— Чем вас не устраивает мой темперамент, дон Андре?
— Мне кажется, вы бы ставили под сомнение все, что делает мужчина.
— Только из любопытства, не ради критики.
— И вы бы навязывали свою волю — то, чего не делают испанские женщины.
— Я могла бы высказывать свое мнение. Это не значит навязывать свою волю. А вы действительно думаете, что испанки этого не делают?
— Они знают, где остановиться, где начертить границу, как вы бы сказали.

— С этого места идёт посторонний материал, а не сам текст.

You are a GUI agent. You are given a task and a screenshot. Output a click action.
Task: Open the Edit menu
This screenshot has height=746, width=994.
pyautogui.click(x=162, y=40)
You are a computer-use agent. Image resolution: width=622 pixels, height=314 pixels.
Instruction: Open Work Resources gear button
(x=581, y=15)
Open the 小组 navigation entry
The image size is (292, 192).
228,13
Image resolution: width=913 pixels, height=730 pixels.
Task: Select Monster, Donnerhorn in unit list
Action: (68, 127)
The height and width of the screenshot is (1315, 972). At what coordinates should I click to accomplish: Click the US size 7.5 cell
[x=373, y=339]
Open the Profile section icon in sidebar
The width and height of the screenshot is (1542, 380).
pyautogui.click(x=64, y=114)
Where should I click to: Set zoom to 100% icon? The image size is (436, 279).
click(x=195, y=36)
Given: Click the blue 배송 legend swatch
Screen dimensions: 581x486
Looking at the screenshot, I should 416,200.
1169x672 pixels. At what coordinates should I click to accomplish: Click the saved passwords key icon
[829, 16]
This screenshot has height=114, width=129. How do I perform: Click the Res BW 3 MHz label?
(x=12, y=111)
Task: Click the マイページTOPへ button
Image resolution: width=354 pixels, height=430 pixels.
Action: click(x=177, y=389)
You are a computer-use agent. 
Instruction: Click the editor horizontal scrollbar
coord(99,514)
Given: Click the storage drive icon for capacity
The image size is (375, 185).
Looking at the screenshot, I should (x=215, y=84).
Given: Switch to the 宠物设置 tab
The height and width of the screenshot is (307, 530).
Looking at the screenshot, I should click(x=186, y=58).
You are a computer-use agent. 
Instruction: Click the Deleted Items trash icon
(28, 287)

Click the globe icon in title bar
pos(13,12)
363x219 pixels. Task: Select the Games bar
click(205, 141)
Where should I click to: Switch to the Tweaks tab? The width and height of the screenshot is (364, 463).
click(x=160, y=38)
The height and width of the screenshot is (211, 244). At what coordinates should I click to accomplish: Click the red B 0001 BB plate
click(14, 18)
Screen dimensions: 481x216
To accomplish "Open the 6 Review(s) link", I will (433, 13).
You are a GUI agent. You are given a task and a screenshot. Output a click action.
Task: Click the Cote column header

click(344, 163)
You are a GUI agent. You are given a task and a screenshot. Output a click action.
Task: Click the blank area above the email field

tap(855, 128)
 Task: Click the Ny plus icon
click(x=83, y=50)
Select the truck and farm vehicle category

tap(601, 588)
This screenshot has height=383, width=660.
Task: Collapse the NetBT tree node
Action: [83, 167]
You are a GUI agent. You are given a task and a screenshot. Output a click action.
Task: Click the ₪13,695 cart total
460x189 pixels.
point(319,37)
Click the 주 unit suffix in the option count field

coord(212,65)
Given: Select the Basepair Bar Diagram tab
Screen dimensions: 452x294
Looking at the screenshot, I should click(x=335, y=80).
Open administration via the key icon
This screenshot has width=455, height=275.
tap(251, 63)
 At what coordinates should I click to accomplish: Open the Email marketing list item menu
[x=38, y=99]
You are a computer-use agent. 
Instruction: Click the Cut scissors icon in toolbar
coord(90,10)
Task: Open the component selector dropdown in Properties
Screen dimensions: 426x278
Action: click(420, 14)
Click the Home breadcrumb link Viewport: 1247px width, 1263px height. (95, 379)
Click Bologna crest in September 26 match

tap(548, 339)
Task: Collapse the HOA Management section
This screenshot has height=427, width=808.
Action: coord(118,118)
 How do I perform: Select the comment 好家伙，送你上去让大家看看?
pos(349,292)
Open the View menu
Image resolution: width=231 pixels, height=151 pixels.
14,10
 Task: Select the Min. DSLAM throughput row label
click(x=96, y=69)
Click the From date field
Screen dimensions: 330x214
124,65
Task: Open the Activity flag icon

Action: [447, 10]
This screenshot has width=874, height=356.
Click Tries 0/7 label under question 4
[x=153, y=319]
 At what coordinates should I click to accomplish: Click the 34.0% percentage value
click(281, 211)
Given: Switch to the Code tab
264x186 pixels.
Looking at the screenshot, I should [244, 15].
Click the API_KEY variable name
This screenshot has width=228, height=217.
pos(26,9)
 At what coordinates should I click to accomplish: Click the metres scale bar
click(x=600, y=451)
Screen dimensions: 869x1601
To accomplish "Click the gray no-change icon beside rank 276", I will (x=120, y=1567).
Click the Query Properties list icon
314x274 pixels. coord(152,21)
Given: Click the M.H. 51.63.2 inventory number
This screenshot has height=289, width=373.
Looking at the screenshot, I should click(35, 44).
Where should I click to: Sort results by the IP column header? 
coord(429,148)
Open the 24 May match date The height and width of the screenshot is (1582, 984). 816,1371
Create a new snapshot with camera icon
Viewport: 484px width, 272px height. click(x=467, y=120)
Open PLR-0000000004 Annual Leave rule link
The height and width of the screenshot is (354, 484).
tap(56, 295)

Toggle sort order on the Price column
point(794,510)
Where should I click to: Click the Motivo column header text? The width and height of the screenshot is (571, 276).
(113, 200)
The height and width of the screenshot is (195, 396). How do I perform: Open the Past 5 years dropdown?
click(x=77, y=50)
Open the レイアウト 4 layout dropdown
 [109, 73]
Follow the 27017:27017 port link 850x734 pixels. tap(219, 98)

— Иными словами, где изящно сдаться, — усмехнулась Венеция, и в ее голосе прозвучал сарказм. — Где склониться перед властью мужчины.
— Да. — Он посмотрел на нее исподлобья. — А вы, сеньорита, не признаете власти мужчины?
— Не признаю. Власть. Я не люблю этого слова. Это создает в браке диктатуру.
— В следующий раз вы скажете, — продолжал сеньор, — что это делает женщин гражданами второго сорта. Разве не об этом сегодня кричат женщины в вашей стране и в Соединенных Штатах? Вы считаете, что здесь женщины — граждане второго сорта?
— Вы хотите, чтобы я была откровенной? Или тактичной?
— Давайте говорить правду, которой вы так страстно привержены.
Венеция решила проигнорировать насмешку, прозвучавшую в его словах.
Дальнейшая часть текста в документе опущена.